Generative AI is a type of artificial intelligence that uses machine learning to generate new content by analyzing and processing vast amounts of data from diverse sources. Generative AI tools can generate text, images, video, sound and code.
Different tools are trained on different datasets and with different training methods. The generated responses of these tools are probabilistic, which can result in errors in responses.
Large language models (LLMs), for instance, specialize in analyzing and processing text and generating new text. Different LLMs have distinct datasets and employ unique training methods. GPT 3 and GPT 4 are examples of LLMs. OpenAI’s ChatGPT is a chatbot created on GPT 3 or GPT 4.
While generative AI is not new, OpenAI’s launch of ChatGPT in November 2022 marked the fastest recorded adoption of a technology tool.
Over the intervening months, the release of similar text-based generative AI tools from Microsoft’s Bing to Google’s Bard, in addition to improvements in tools have contributed to a perception of an explosion of AI.
Indeed, the rapid proliferation of tools and advancements in technology saw over 100 leaders in AI technology write an open letter urging a collective pause on AI developments more powerful than GPT 4 to give time for security and safety features to develop and for the creation of regulation and governance structures.
The need for such regulation or governance extends to full nations, but also to specific sectors, such as post-secondary education, and in turn, McMaster University.
- Create informative, well-written text: prose, poetry, dialogue, code
- Provide examples and references *references may be ‘hallucinated’
- Generate outlines, questions, tables, long form text
- Summarize inputted text
- Provide feedback on text – both form and structure
- Explain concepts at different levels of understanding
- Translate between languages
- Remember within a chat thread – follow-up prompts
- Hallucinations: confident declarations that are factually inaccurate (e.g., references to articles that don’t exist)
- Uneven access material after 2021: the free version of ChatGPT cannot access the web, though the subscription model can, as can Microsoft’s Bing
- Biases in training data are replicated in generated responses
- There is variation in responses based on the wording and framing of the user’s prompt
- If using ChatGPT 3 (free version) there can be lag times or delays in access if demand is high; Bing and ChatGPT 4 do not experience these delays.
As the use of generative Artificial Intelligence (AI) becomes widespread, McMaster University has struck a task force to explore its potential for enhancing teaching and learning, as well as the challenges associated with its use. This page shares some of the work of the Task Force, as well as resources related to generative AI and teaching and learning.

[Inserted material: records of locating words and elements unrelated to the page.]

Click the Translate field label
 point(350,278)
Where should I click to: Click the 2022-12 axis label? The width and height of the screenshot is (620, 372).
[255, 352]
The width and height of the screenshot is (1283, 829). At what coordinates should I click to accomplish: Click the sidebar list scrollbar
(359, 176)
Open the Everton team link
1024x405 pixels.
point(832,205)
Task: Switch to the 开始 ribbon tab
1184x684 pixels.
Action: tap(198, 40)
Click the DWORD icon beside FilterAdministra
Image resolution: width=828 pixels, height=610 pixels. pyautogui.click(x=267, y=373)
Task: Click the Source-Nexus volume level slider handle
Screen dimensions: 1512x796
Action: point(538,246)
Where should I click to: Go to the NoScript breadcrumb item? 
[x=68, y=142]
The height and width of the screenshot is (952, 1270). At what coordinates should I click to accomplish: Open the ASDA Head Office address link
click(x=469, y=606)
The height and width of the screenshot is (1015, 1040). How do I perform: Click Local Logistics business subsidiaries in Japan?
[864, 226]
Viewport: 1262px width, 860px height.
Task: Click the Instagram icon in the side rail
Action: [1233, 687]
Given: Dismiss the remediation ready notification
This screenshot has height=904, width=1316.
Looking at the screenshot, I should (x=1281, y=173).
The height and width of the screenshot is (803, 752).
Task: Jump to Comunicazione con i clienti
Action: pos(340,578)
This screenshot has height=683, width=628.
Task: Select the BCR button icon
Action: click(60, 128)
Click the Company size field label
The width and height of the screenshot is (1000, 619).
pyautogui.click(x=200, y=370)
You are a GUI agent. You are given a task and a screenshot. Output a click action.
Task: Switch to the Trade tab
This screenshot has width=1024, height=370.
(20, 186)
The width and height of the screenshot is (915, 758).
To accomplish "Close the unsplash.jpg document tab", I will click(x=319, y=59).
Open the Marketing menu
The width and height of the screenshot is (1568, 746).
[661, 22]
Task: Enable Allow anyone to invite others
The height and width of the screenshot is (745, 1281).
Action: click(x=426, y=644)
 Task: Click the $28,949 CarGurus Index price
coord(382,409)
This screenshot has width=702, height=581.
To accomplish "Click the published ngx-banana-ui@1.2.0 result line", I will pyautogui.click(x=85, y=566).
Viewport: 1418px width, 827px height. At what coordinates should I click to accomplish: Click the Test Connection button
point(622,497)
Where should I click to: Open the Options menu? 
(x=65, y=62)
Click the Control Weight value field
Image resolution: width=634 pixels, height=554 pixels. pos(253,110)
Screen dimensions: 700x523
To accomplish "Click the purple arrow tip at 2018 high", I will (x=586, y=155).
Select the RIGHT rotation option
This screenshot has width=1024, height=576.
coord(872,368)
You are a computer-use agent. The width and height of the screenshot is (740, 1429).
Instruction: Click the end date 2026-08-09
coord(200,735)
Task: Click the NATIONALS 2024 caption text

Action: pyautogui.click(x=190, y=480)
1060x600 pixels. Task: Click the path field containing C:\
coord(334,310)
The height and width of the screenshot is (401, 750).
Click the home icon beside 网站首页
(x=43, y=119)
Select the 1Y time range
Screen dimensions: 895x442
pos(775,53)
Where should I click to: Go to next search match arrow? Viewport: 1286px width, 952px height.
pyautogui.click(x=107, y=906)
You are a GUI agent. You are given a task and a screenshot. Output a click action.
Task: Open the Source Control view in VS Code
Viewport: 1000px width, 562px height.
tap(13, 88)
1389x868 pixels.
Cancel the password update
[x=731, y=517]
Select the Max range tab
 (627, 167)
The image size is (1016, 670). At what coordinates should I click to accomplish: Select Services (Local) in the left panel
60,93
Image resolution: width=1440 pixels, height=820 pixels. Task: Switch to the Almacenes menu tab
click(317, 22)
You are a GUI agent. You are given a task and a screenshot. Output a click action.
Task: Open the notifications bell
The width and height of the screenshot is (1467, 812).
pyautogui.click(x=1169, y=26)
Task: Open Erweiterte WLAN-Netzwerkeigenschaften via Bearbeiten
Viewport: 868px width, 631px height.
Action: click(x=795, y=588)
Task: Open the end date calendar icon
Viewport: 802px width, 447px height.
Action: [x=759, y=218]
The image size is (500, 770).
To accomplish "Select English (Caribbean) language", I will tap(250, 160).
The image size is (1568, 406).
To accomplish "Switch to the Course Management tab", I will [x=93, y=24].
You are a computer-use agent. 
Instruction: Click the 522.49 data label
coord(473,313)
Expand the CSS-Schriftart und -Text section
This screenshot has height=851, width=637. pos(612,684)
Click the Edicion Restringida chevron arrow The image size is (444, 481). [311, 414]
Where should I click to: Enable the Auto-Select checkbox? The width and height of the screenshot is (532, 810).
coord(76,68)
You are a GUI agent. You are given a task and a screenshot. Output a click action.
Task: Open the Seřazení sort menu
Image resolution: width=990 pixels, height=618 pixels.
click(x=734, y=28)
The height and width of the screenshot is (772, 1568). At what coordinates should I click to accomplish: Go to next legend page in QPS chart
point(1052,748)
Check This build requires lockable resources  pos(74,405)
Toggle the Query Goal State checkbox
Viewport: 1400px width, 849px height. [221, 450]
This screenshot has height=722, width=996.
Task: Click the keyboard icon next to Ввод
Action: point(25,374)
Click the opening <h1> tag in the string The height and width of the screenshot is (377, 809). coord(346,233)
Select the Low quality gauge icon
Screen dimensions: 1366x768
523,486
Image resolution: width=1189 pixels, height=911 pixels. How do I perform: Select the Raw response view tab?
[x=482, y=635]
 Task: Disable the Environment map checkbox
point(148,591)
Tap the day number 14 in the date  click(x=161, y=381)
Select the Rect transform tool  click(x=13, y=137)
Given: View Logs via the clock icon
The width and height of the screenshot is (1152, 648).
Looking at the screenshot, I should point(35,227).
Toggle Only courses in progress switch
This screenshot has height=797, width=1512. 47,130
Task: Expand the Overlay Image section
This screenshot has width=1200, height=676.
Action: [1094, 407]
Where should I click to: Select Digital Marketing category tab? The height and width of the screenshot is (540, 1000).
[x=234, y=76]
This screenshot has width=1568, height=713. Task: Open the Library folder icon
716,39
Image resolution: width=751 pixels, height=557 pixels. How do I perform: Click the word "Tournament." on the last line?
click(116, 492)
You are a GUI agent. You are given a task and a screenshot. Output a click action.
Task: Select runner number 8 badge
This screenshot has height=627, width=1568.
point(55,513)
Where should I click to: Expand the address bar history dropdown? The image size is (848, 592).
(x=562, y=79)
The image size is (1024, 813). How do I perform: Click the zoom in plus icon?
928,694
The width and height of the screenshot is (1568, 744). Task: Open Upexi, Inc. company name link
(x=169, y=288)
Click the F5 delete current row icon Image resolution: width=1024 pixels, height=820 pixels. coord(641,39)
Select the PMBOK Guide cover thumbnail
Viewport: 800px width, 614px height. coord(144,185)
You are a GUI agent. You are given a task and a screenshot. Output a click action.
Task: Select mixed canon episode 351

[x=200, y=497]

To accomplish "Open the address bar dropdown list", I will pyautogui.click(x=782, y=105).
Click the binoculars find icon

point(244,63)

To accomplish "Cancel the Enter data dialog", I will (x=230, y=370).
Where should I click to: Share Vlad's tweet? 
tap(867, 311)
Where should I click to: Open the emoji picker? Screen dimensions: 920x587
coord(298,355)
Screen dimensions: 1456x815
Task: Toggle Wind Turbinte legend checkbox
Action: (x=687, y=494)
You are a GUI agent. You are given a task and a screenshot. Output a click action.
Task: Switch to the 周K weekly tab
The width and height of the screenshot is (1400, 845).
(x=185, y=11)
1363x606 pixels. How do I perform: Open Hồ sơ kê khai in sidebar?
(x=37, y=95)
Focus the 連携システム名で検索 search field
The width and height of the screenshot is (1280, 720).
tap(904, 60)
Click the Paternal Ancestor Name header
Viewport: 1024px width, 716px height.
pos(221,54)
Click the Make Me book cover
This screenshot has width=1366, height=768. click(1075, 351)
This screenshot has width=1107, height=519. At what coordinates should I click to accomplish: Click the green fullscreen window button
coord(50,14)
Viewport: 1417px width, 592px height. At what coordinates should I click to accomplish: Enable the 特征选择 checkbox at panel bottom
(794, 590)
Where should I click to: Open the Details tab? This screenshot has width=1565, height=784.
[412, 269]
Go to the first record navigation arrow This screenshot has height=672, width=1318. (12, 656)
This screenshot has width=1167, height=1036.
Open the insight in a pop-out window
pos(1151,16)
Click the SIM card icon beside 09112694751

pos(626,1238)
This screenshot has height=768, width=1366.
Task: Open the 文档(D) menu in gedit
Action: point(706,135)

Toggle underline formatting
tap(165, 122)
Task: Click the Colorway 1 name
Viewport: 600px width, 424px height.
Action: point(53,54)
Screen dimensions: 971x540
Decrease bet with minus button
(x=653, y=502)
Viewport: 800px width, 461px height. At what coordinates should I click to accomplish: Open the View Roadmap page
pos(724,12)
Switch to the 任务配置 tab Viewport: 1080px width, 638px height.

The Task Force on Generative Artificial Intelligence in Teaching and Learning started work on May 1st and concluded August 29th. It is co-chaired by Kim Dej, vice-provost, Teaching and Learning, and Matheus Grasselli, deputy provost. Faculty, staff and students from across the university are on the Task Force, which will submit recommendations to Susan Tighe, provost and vice-president (Academic) by early September on the use of generative AI in teaching and learning. The Final Report is expected to be public by the end of September and will be posted here.
Scope and Outcomes
The purpose of this task force is to investigate the impacts posed by generative AI on teaching and learning at McMaster University, and to provide strategic guidance and actionable recommendations for educators planning for fall courses.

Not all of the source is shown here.